We had been moving in together now. And in the three years we were together, I knew how much he cared about me. And I did love him in my own ways. I had never been in a long term relationship before George.

"It never happens anymore. It was that one time about 3 years ago, please let it go"

"I don't think I can, V. You don't give me enough benefit of the doubt. Everyday some new people come and pick you up. You didn't even come home some nights. You don't even act like you have me in your life"

"Of course, you are in my life. You are my life", I plead," I am sorry, you are right. I had been a bad girlfriend. I will change. I promise"

He dropped the bag. There was a glimpse of hope in my heart.

He walked directly to the wardrobe in our bedroom.
I followed him nervously, twirling my hair with my fingers and absentmindedly pulling them out. My bristled blonde hairs were silently falling to the floor.

he opened the wardrobe door and cleared out the clothes that were hanging there.

"And look. Look at these", he pointed.

There was a heap of empty bottles at the bottom of the wardrobe. I hid them after I had finished them, and later dumped them myself into the nearby bin.

"Do you even know you have a problem?", he questioned loudly.
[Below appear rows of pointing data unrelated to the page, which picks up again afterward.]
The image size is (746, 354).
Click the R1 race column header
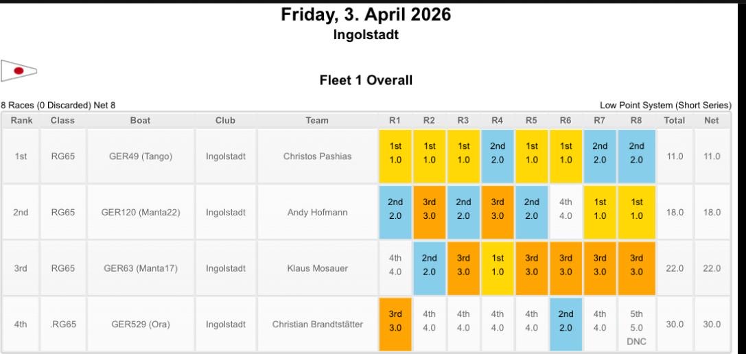(x=395, y=120)
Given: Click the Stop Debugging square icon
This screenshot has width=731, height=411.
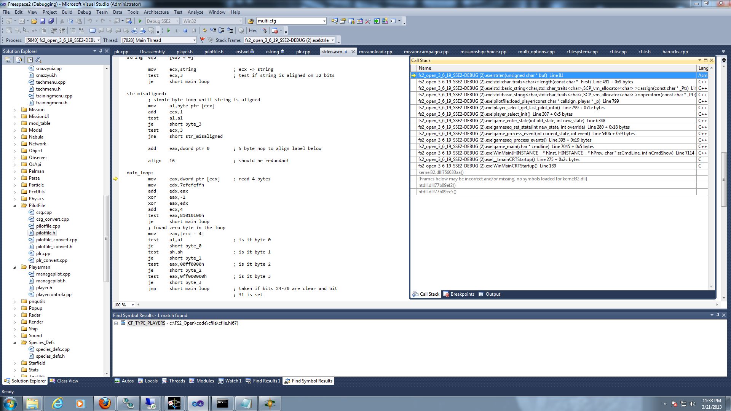Looking at the screenshot, I should coord(185,30).
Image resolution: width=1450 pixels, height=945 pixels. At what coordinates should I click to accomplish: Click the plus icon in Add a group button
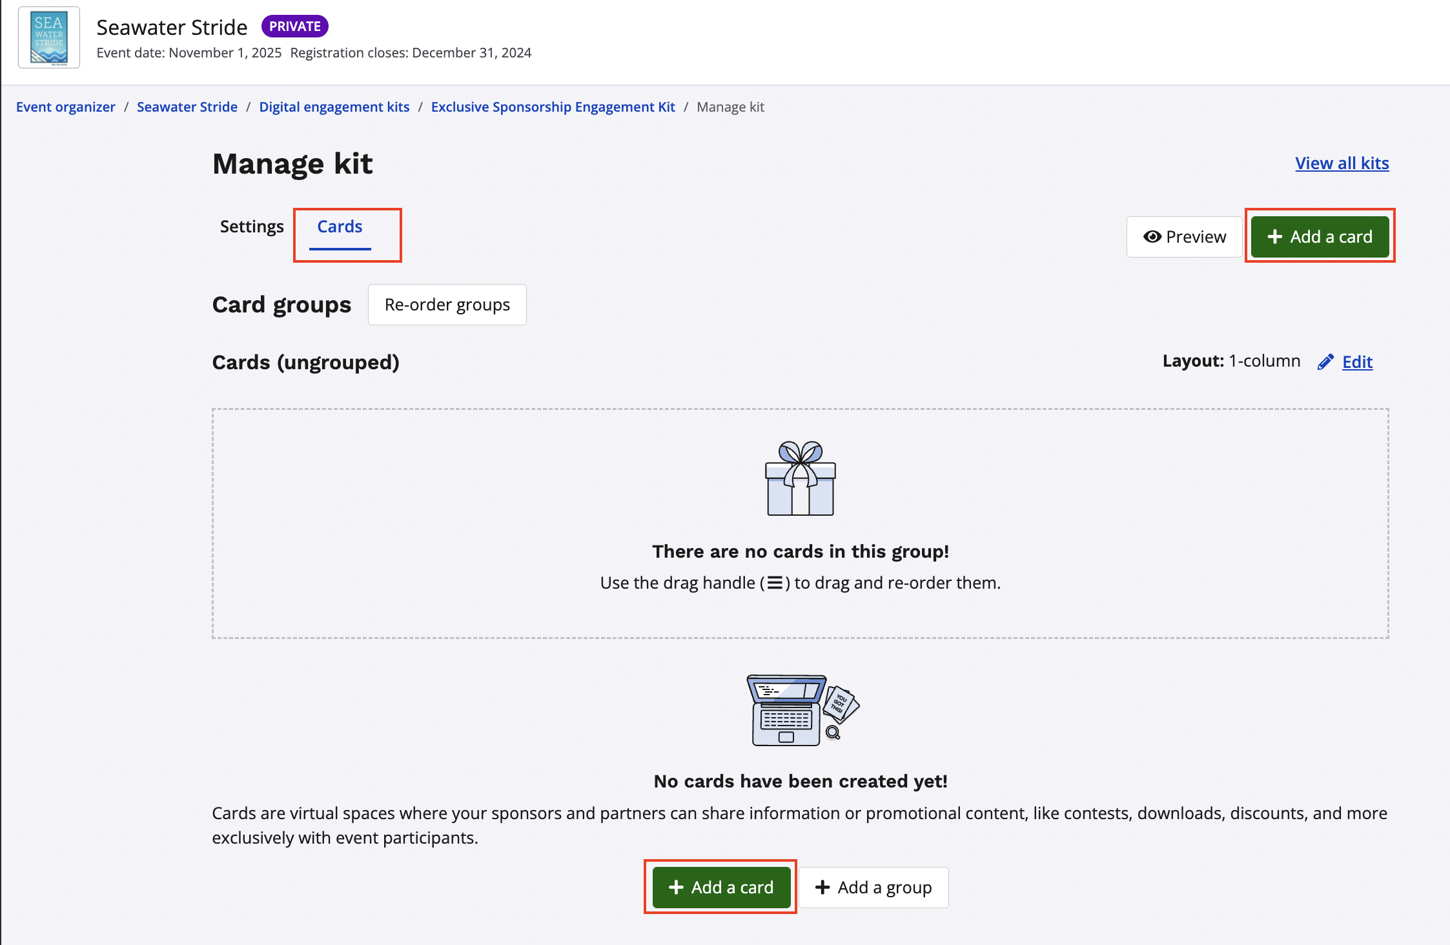tap(822, 888)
I trembled. Even at that moment, how I wished I could have a sip right there, right now. I needed clarity to handle this situation. My mind was all over the place now.
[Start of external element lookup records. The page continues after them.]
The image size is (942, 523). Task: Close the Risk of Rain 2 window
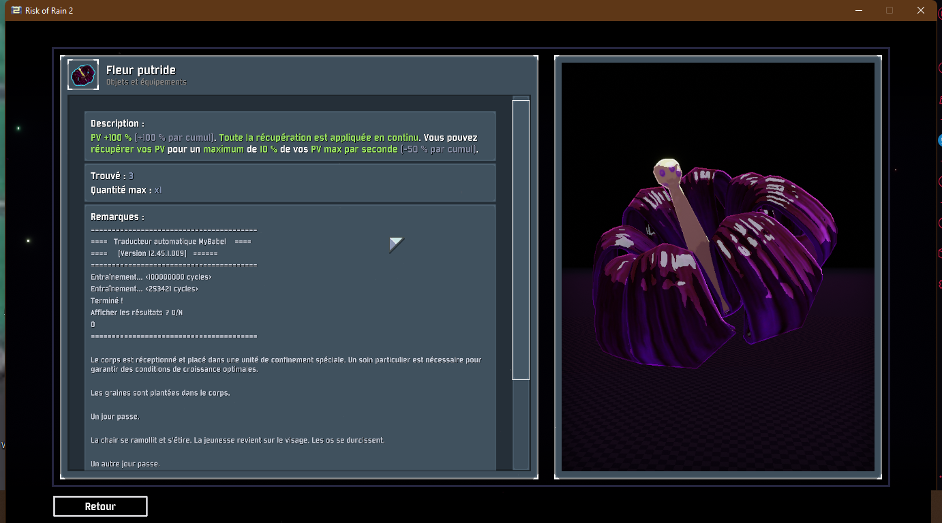pyautogui.click(x=920, y=10)
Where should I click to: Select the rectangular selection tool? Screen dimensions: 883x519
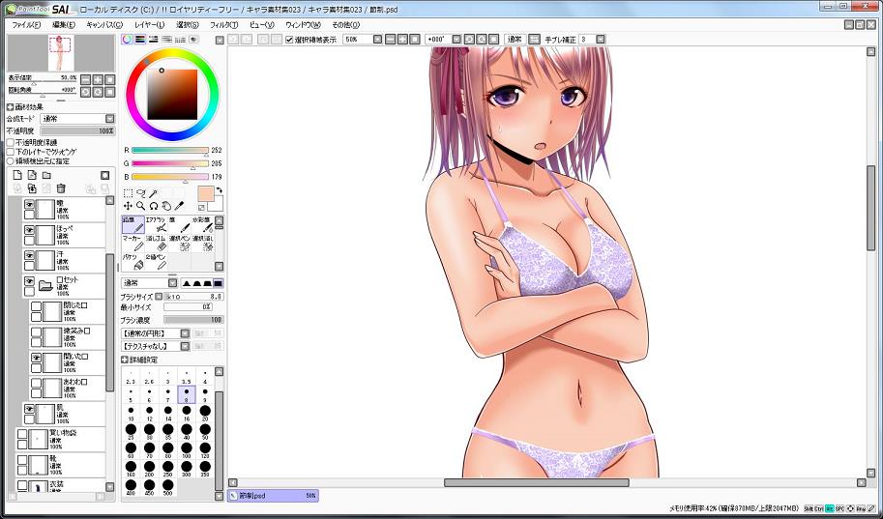pyautogui.click(x=128, y=193)
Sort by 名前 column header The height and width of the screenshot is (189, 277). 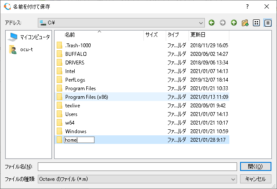[70, 34]
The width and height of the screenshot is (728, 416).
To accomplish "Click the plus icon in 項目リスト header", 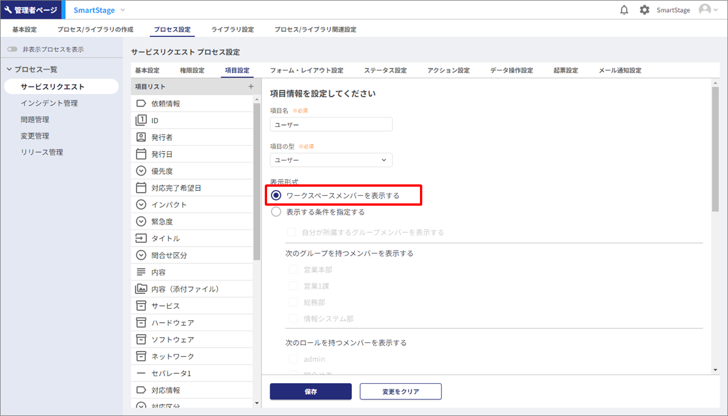I will click(x=251, y=86).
"And I know about your secret stash all over the house", he continued.

My heart sank. I had placed many bottles in many places in the apartment in case I needed emergency numbness while I was at home.
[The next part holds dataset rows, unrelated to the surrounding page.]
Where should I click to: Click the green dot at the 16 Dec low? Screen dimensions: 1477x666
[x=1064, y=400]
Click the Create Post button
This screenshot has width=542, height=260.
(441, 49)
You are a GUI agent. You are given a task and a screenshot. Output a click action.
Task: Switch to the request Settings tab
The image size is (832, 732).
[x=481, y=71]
George was the uptight guy, he was currently interning at a law firm. I was working as a temp at an agency.
From the beginning, we had different ambitions in life and our lifestyles were far too different.

I was the life of the party. And he was always enjoying his time with a book at home.

But I couldn't deny the fact I was more than a social drinker at that time. And I knew he had been embarrassed for me many times we went out for dinners, where I usually took too much liberty to enjoy red wine.

"I don't know what to say", I said weakly.

"That's what I thought. You are never responsible for your actions"

He stomped out of the bedroom, grabbed his bag from the floor.

"I am sorry Vicky, I wish it had been a smooth and peaceful end", he said with a soft voice with his back to me.

I couldn't move. I let my tears fall down on my cheeks like waterfalls.

"George, I love you", I muttered.

"Don't make this harder than it is", he stopped me, opened the door. And left.

My knees got weak and I fell down.

I was wailing my eyes out.

When we first started dating, my life was finally like a fairy tale.

My college years were different from my highschool years. I was always surrounded by friends and guys waiting in line to ask me out.
My small figure was changed. I dyed my red hair blonde and kept it messy. I went for overdramatic makeup look and grunge style of clothing. I caught his heart like a flame to a moth.

When a fine guy from the law major asked me out, I didn't think we would have lasted. I was just having fun in the beginning.
But in time, he started to fill the big void in my heart.
There were times I wondered how he could tolerate my cigarette smoke filling dorm, my noisy friends and my happy go lucky attitude. I believed it was the power of love.

After college, I didn't go back to my mother. We rent a studio apartment and stayed in the city. We were doing part time jobs and happily started a life together.

Now my heart was broken into a million little pieces.

With bloodshot eyes, I stood up and stumbled down on the couch. I needed to find a place next month.
I needed to calm myself down.

I didn't know where to start. I hadn't been imagining my life without George. He had been my stability. Even though we had fought many times over our different ways, I didn't think he would stop loving me one day and grabbing bags that way.

It reminded me of the image of my father with the bags in his hand in my senior year.

I glided my hand between the cushions and pulled out a bottle. It was half full.

Without further thinking, I took a big swig.
After all, alcohol had come to my rescue, again.

Soon I would be able to numb this panic inside me. The sinking feeling I had was gonna fade away.

And I would be brave enough to face life. Or whatever.